HiSAXy: A fast methodology for solar wind structure identification in millions of time series
Hala Lamdouar, Sairam Sundaresan, Anna Jungbluth, Sudeshna Boro Saikia, Amanda Joy Camarata, Nathan Miles, Marcella Scoczynski, Mavis Stone, Andrés Muñoz-Jaramillo, Ayris Narock, Adam Szabo
TL;DR
The paper addresses the challenge of scalable, unsupervised identification of frequently occurring magnetic structures in the interplanetary magnetic field carried by the solar wind. It introduces HiSAXy, a hybrid clustering approach that combines indexable iSAX time-series representation with HDBSCAN to enable fast indexing and robust clustering of millions of IMF segments. Empirical results show that HiSAXy identifies larger, coherent clusters while maintaining intracluster self-similarity, and significantly reduces the human effort required to label discontinuities, with reported time savings on the order of hundreds of hours. This work enables scalable discovery and interpretation of solar wind structures in large PSP data and is poised to support analyses across multiple timescales and solar wind properties.
Abstract
We present a hybridized unsupervised clustering algorithm Hisaxy as a novel way to identify frequently occurring magnetic structures embedded in the interplanetary magnetic field (IMF) carried by the solar wind. The Hisaxy algorithm utilizes a combination of indexable Symbolic Aggregate approXimation (iSAX) and Hierarchical Density-Based Spatial Clustering of Applications with Noise (HDBSCAN) to efficiently identify clusters of patterns embedded in time series data.
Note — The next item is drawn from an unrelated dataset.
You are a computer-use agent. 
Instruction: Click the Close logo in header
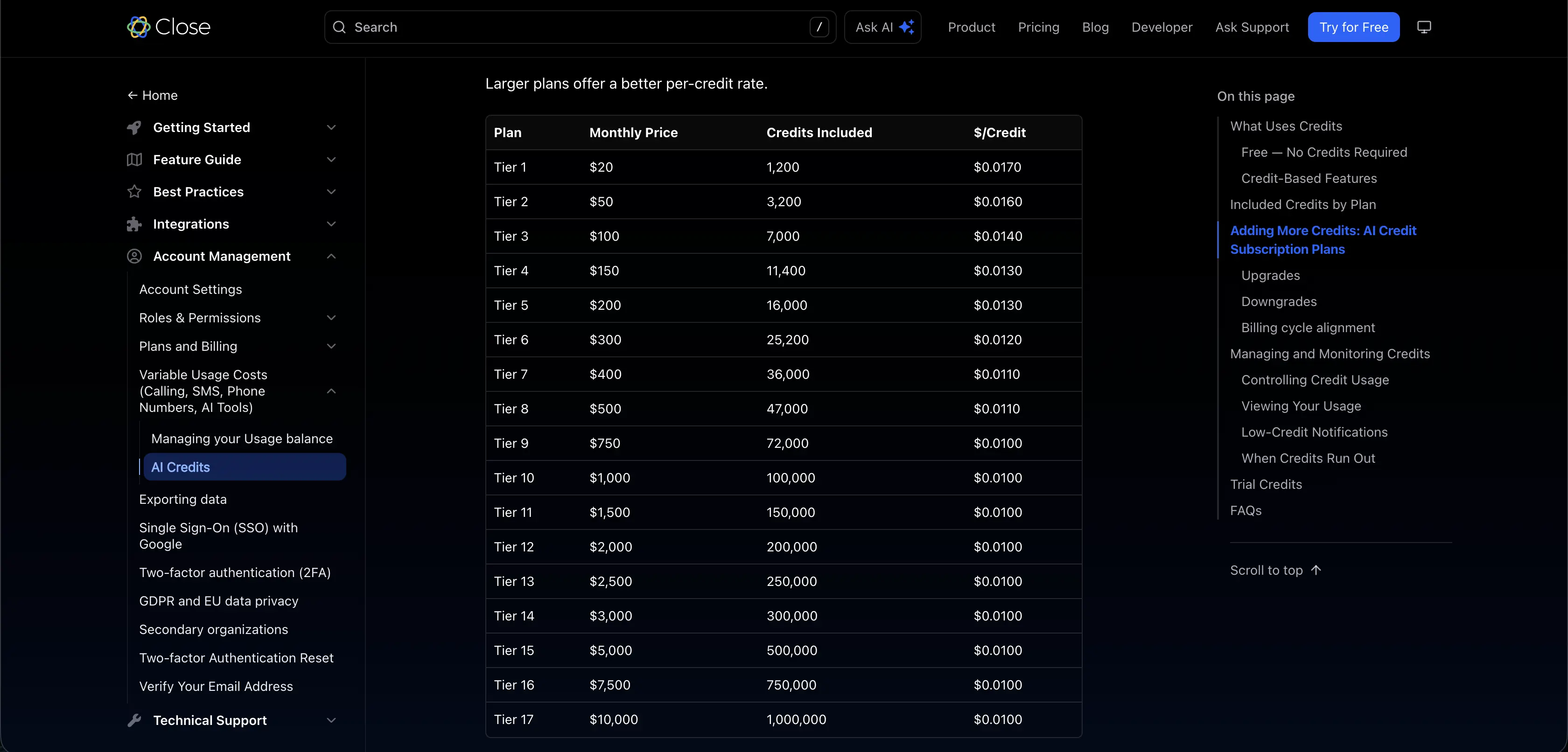pos(168,27)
We utilized Hisaxy to identify small-scale structures, known as discontinuities, embedded in time series measurements of the IMF. In doing so, we demonstrate the capability of the algorithm to significantly reduce the amount of human analysis hours required to identify these structures, all the while maintaining a high degree of self similarity within a given cluster of time series data.